The whole listing, repeated exactly, is what this task asks for.

Records provided >>
______________________________

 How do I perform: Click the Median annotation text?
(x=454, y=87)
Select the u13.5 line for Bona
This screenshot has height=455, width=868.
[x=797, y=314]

______________________________

Solution >>
 How do I perform: Click the Median annotation text?
(x=454, y=87)
Select the u13.5 line for Bona
This screenshot has height=455, width=868.
[x=797, y=314]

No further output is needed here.